Das Geschäftsmodell von stern.de

Werbung ist wichtig, um ein Angebot wie stern.de zu finanzieren. Ad-Blocker gefährden dieses Geschäftsmodell.

Schreibt stern.de heute in einem Text, „um Aufklärung zum Thema Adblocker zu betreiben“ – und zwar „mit einem Augenzwinkern, aber doch ernst“. Wer stern.de mit aktiviertem Adblocker ansurfe, bekomme eines von vier Motiven der Kampagne „BLOCKxit“ angezeigt, heißt es da. Und wer die Seite ohne Adblocker ansurft, für den sieht sie zum Beispiel so aus:

(Screenshot: stern.de)
(Screenshot: stern.de)

Das gefährdet das Geschäftsmodell des Stern natürlich nicht.

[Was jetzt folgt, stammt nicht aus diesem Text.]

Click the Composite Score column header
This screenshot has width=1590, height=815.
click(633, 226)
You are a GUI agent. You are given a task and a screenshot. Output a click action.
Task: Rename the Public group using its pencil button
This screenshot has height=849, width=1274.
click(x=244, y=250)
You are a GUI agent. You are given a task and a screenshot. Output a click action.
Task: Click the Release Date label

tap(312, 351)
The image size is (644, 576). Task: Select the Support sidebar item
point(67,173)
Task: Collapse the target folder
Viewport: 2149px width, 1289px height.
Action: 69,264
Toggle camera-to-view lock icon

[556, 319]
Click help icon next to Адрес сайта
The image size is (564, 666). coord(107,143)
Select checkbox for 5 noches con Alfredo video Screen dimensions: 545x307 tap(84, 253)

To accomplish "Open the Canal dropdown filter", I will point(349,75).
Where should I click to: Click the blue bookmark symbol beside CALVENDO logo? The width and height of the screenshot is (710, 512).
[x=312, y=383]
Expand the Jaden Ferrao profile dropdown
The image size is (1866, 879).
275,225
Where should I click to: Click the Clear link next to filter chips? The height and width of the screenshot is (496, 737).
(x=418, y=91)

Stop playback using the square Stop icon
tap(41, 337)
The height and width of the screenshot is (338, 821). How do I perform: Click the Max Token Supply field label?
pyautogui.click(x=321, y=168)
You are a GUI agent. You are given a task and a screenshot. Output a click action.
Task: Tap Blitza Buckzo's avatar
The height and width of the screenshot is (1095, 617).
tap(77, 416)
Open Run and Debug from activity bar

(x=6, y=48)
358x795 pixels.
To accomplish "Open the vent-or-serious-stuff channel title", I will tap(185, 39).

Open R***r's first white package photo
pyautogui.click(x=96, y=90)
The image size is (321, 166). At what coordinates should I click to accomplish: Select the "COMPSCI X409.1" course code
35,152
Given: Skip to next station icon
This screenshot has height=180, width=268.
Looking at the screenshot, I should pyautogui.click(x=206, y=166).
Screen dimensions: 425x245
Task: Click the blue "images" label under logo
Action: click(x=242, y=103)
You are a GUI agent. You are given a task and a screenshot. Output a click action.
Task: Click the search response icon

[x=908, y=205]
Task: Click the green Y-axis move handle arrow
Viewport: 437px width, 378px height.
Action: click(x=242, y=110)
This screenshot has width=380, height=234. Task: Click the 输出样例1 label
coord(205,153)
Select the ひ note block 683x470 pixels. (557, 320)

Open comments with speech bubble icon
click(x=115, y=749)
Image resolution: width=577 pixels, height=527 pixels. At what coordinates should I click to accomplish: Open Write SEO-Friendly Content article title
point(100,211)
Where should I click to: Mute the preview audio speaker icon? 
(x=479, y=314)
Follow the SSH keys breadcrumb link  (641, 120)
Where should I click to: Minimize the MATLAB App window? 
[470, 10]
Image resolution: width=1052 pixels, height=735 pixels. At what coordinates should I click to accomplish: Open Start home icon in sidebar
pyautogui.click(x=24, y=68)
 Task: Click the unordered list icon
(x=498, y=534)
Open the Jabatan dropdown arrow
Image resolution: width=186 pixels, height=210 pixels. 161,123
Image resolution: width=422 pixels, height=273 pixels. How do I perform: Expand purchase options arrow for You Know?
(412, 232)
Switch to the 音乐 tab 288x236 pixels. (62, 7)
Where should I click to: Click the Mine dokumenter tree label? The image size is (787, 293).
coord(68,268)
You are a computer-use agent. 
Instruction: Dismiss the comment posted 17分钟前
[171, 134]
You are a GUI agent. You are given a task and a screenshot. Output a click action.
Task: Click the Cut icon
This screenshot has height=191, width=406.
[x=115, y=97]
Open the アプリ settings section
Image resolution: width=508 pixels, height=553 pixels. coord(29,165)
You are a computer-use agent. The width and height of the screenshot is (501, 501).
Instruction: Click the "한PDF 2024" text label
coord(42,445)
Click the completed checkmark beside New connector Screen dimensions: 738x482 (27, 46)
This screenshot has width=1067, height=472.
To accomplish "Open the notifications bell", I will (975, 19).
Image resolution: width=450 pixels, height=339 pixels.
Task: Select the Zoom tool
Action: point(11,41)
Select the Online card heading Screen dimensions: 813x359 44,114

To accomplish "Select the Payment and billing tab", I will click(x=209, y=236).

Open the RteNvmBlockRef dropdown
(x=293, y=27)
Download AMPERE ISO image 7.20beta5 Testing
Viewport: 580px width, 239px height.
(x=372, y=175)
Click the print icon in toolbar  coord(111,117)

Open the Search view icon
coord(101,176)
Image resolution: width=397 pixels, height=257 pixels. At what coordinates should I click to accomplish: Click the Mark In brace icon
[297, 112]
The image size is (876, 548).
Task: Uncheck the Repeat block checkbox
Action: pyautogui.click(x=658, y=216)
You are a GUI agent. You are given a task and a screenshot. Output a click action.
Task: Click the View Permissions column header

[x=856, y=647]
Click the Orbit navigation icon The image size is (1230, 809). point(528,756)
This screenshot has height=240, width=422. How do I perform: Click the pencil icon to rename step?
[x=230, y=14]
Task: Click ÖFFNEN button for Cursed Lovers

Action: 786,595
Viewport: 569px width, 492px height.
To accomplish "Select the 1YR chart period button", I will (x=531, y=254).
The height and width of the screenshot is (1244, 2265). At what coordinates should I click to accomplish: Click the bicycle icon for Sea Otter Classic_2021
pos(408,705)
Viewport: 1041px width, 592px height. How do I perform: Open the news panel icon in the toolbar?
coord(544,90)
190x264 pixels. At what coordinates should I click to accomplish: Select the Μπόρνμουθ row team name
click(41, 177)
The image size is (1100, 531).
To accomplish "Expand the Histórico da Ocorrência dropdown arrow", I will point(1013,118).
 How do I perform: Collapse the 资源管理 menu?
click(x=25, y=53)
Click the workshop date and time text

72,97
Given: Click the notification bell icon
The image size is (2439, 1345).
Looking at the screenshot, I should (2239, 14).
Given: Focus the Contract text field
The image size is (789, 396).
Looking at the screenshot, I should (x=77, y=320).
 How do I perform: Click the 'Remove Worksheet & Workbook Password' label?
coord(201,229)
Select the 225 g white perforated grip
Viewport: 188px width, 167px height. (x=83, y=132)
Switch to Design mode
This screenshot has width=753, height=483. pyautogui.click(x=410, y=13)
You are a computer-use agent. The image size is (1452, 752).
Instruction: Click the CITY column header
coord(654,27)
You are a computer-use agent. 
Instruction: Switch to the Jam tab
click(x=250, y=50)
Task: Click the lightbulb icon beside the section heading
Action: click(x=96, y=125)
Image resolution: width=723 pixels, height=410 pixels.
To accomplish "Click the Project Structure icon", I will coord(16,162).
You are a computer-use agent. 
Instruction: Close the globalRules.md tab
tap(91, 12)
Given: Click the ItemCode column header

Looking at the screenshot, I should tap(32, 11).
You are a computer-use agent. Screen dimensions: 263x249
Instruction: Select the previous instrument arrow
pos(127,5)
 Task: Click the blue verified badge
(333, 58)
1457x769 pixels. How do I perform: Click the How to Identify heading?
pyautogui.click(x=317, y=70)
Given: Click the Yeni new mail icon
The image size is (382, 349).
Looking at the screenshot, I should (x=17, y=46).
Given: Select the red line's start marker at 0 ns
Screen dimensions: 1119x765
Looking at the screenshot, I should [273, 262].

Mit Dank an Boris Rosenkranz, der mich auf die Kampagne gestoßen hat.

 

2 Gedanken zu „Das Geschäftsmodell von stern.de“

  1. Wenn der Journalismus – besonders der online-Journalismus – von der Qualität her besser wäre, dann wären die Leute eher bereit, dafür zu bezahlen, so dass die Finanzierung durch Werbung nicht so wichtig wäre. Aber mit der nervigen Werbung sind die online-Nachrichten ja kaum noch lesbar. Ständing zappelt und funkelt irgendwas, und das belastet die line-Kapazizäz auch noch. Stern und andere übernehmen einfach nur Beiträge, neuerdings hauptsächlich Video, von Argenturen oder anderen online-Quellen. Selber qualitativ hochwertigen Journalismus zu machen scheint niemandem mehr einzufallen. Manchmal glaube ich, dass in D einfach keine guten Journalisten mehr ausgebildet werden. Die BBC ist zwar auch nicht mehr das, was sie mal war, aber die deutschen Journalisten reichen im Durchschnitt da nicht einmal näherungsweise heran. In D ist der Journalismus viel zu politisch gefärbt und es gibt zu wenig objektive und unabhängige Information. Bisher meistens viel zu linkslastig, neuerdings gibt es auch einige Rechtsausleger. Also statt solche peinlichen Aktionen wie Bloxit zu starten kann man den Stern-Leuten nur sagen: Werdet besser! Oder versucht es wenigstens. Und schaltet eure peinlichsten Kommentatoren wie Julia Peirano oder Henriette Hell ab – die dienen nur der Unterhaltung. Wie wäre es mit richtigem Journalismus?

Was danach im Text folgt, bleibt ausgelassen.